▶ **Listed records**
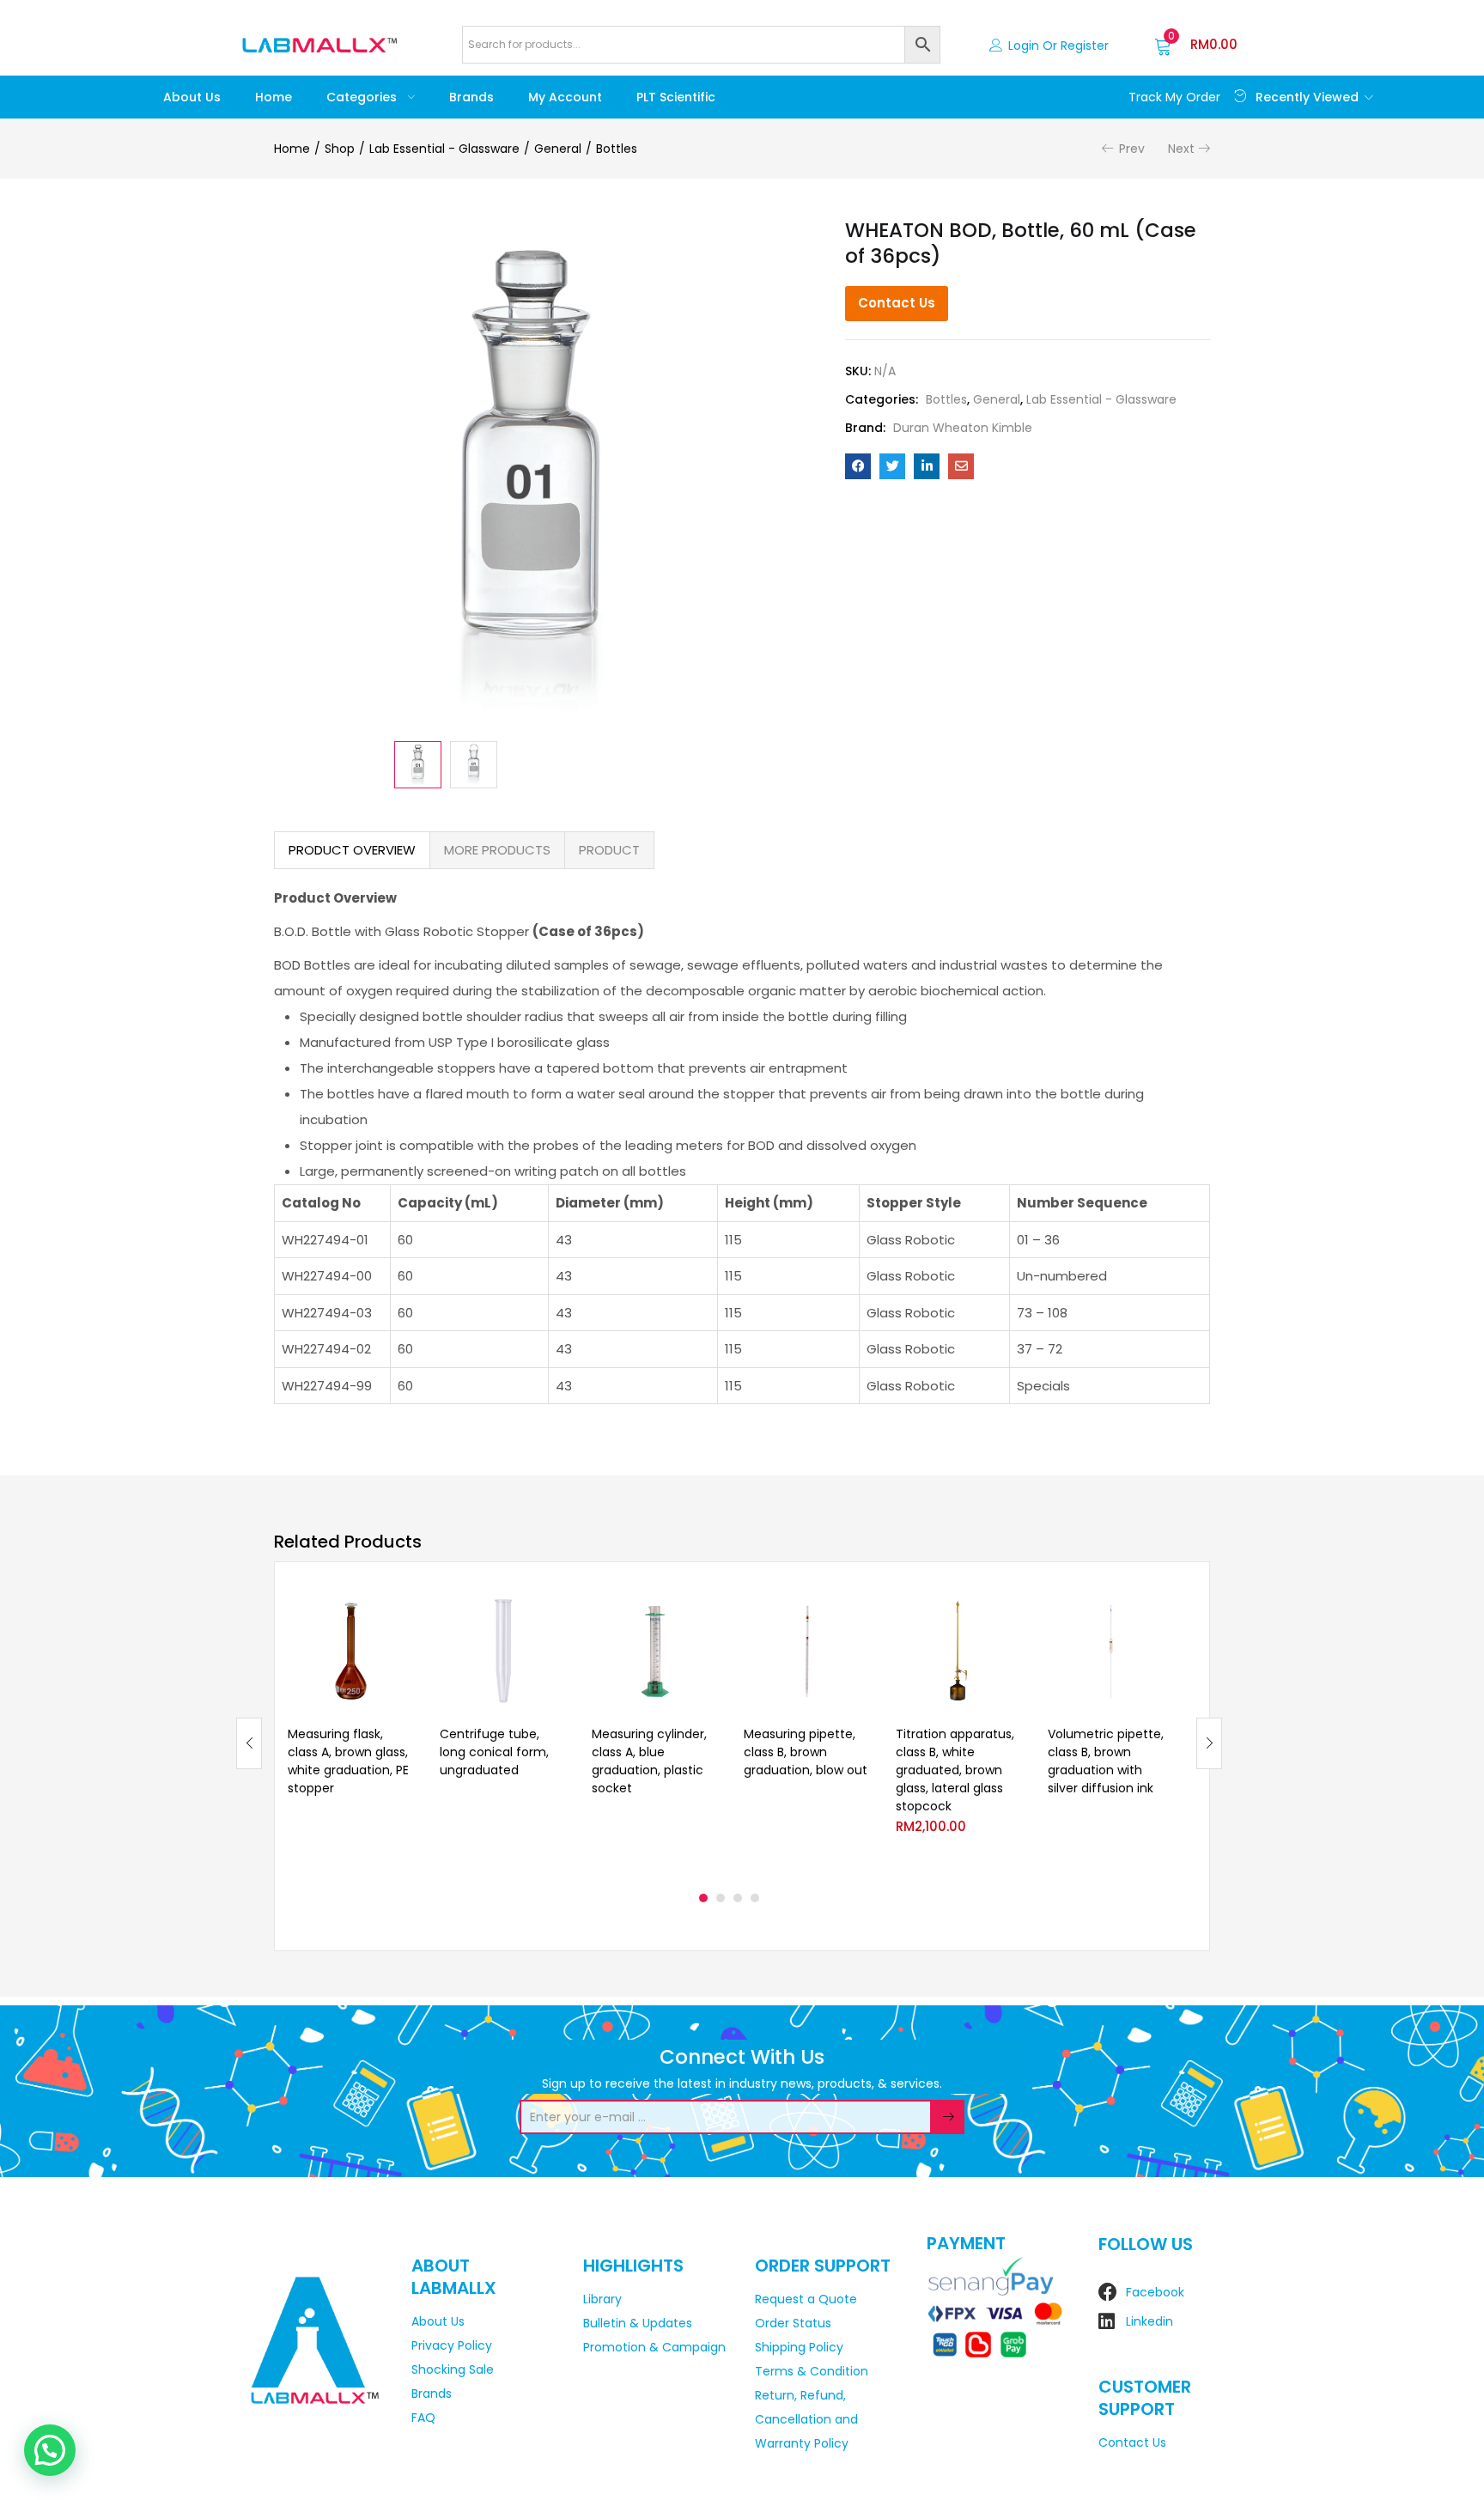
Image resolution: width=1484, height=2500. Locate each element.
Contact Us (896, 303)
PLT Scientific (675, 97)
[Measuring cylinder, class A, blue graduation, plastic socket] (654, 1651)
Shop (340, 148)
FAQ (423, 2417)
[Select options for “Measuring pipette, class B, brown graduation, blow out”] (856, 1610)
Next (1181, 148)
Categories (363, 97)
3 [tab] (737, 1898)
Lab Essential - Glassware (444, 148)
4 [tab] (755, 1898)
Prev (1132, 148)
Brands (471, 97)
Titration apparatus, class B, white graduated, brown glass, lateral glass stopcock (955, 1770)
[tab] (352, 850)
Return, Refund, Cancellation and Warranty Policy (806, 2419)
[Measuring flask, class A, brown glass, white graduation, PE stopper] (350, 1651)
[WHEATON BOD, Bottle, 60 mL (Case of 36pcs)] (858, 466)
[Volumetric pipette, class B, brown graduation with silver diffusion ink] (1110, 1651)
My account (565, 97)
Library (602, 2299)
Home (273, 97)
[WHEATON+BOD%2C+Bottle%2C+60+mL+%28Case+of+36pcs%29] (892, 466)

▶ **Assignment**
Output, exactly and with nothing else, the lines from the line containing "[Select options for" to the end of the entries.

▶ **Expected answer**
[Select options for “Measuring pipette, class B, brown graduation, blow out”] (856, 1610)
Next (1181, 148)
Categories (363, 97)
3 [tab] (737, 1898)
Lab Essential - Glassware (444, 148)
4 [tab] (755, 1898)
Prev (1132, 148)
Brands (471, 97)
Titration apparatus, class B, white graduated, brown glass, lateral glass stopcock (955, 1770)
[tab] (352, 850)
Return, Refund, Cancellation and Warranty Policy (806, 2419)
[Measuring flask, class A, brown glass, white graduation, PE stopper] (350, 1651)
[WHEATON BOD, Bottle, 60 mL (Case of 36pcs)] (858, 466)
[Volumetric pipette, class B, brown graduation with silver diffusion ink] (1110, 1651)
My account (565, 97)
Library (602, 2299)
Home (273, 97)
[WHEATON+BOD%2C+Bottle%2C+60+mL+%28Case+of+36pcs%29] (892, 466)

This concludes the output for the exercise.